The deliberation over the plan to flood the tunnels illustrates the balance Israel’s forces must make between pursuing their war aims and the intense international pressure they face to protect civilians. The Israeli military campaign has flattened neighbourhoods and the fighting has displaced more than a million Gazans from their homes in the crowded strip of territory.
An Israel Defence Forces official declined to comment on the flooding plan, but said: “The IDF is operating to dismantle Hamas’s terror capabilities in various ways, using different military and technological tools.”
Hamas has used the extensive tunnel system to hide, move undetected between houses in Gaza and hold hostages. Some of the more sophisticated tunnels were built with reinforced concrete, contain power and communication lines, and are tall enough for an average-size man to stand up in them.
Most Gazans don’t currently have access to clean water. Among the sources for drinking water in Gaza are purification plants that have been recently disabled. Before October 7, three Israeli pipelines sent water into Gaza. Of those, one has shut down and the other two operate at sharply reduced levels.
At its peak, the system provided 83 litres of water per person a day. Now Palestinians receive no more than three litres a day, according to the United Nations. The UN says the minimum should be 15 litres a day.
Because it isn’t clear how permeable the tunnels are or how much seawater would seep into the soil and to what effect, it is hard to fully assess the impact of pumping seawater into the tunnels, said Jon Alterman, senior vice-president at the Washington-based Centre for Strategic and International Studies.
“It’s hard to tell what pumping seawater will do to the existing water and sewage infrastructure. It is hard to tell what it will do to groundwater reserves. And it’s hard to tell the impact on the stability of nearby buildings,” he said.
Former US officials familiar with the issue confirmed that Israeli and US officials had discussed flooding the tunnels with seawater but said they didn’t know the current status of the plan.
The former officials acknowledged such an operation would put the Biden administration in a tough position and perhaps bring global condemnation, but said it was one of the few effective options for permanently disabling a Hamas tunnel system estimated to stretch for about 500km.

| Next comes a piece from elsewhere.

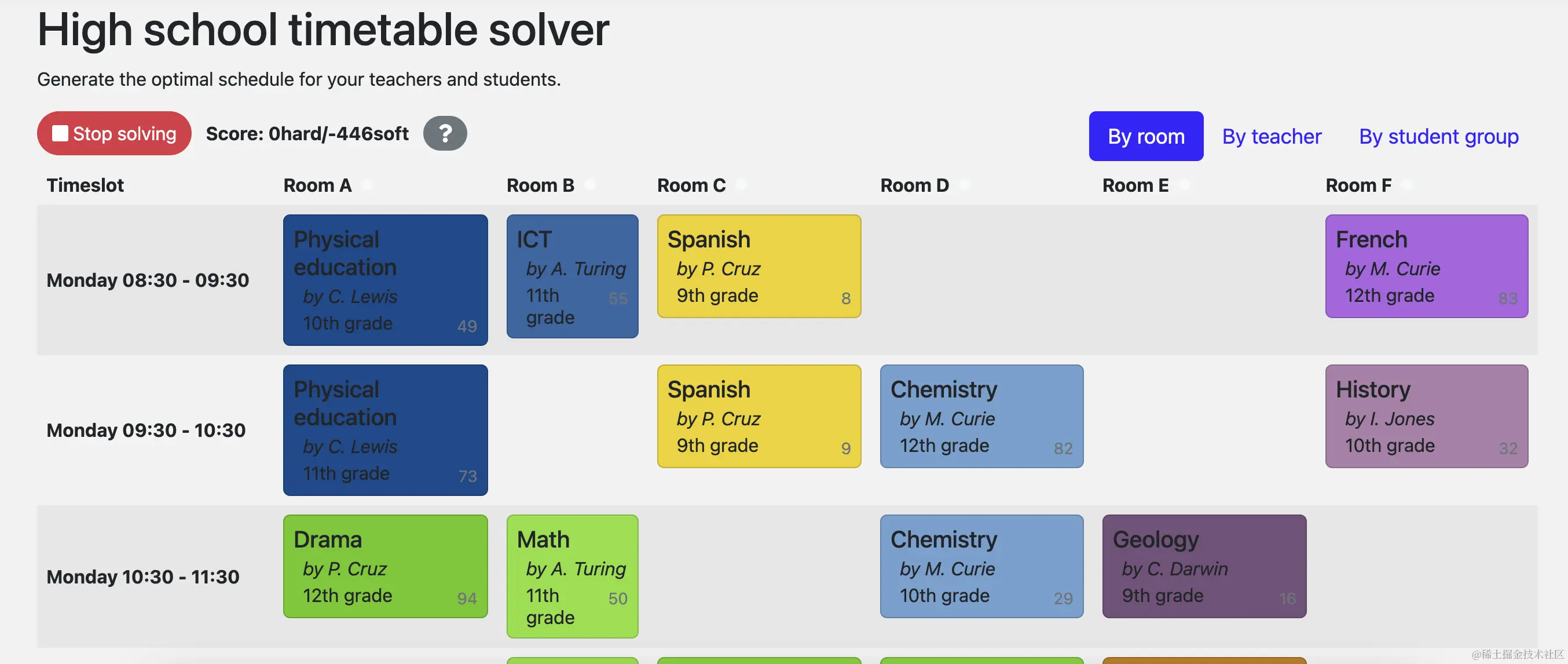Select the Drama lesson by P. Cruz
The image size is (1568, 664).
tap(384, 566)
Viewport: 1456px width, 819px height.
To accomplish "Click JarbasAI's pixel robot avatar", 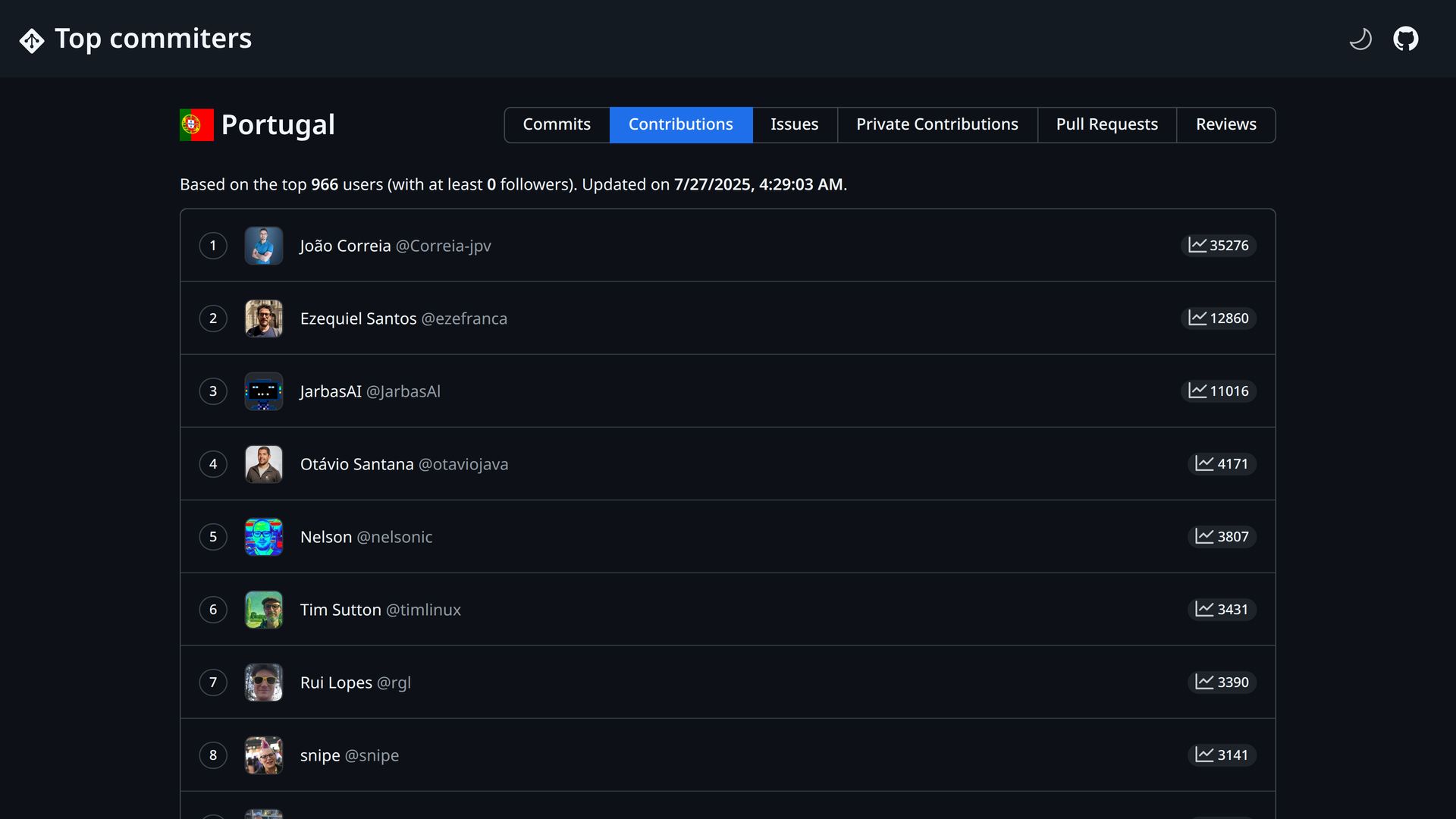I will [264, 391].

One of the former officials said Gaza’s water and sanitation systems are badly damaged and heavily polluted, and would need to be reconstructed with international assistance after the war.

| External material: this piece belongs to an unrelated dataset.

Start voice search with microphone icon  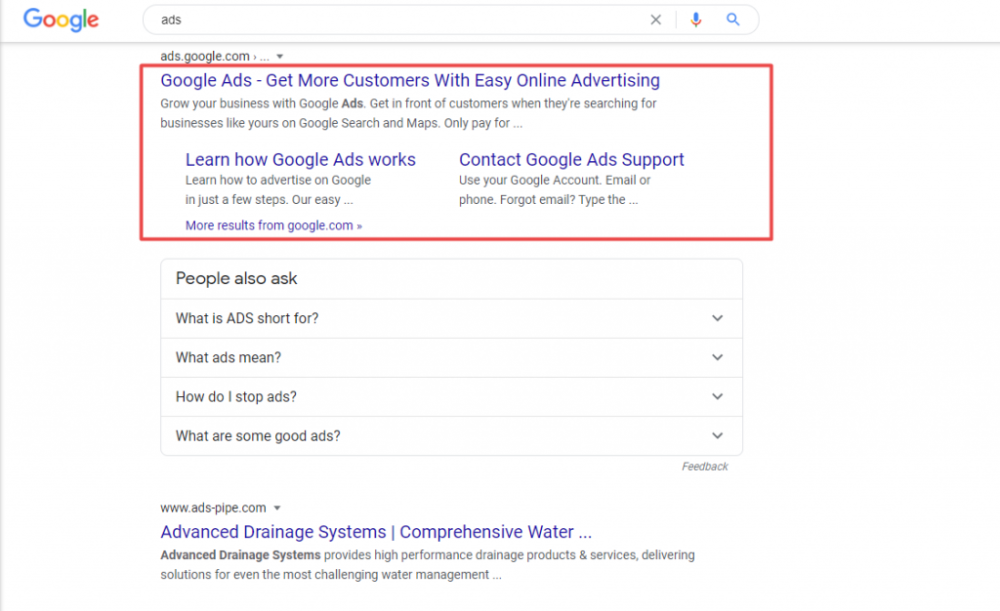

Wim Zwijnenburg, who has studied the impact of war on the environment in the Middle East, said that assuming that about one-third of the tunnel network is already damaged, Israel would have to pump roughly one million cubic meters of seawater to disable the rest.
Gaza’s aquifer, from which the population draws for drinking water and other uses, is already becoming saltier with a rise in the sea level, requiring more energy to fuel the desalination plants on which the population depends, said Zwijnenburg, who works for PAX, a Netherlands-based peace organisation.
Flooding could affect Gaza’s already polluted soil, and hazardous substances stored in the tunnels could seep into the ground, he said in an email.
Egypt in 2015 used seawater to flood tunnels operated by smugglers under the Rafah border crossing with Gaza, prompting complaints from nearby farmers about damaged crops.
Typically, militaries charged with clearing tunnels, including Israel, use dogs and robots to check for threats or to search for hostages before sending ground troops in, said Mick Mulroy, a former deputy assistant secretary of defence and officer in the Marine Corps and CIA.
“Dogs are most effective,” he said, but need to be followed by troops to clear the tunnels. “Robots move slow and break. And using humans is risky.”
Using water over a long period would force Hamas fighters out, Mulroy said. But “if you salted the water, it could compound the humanitarian crisis”, he said.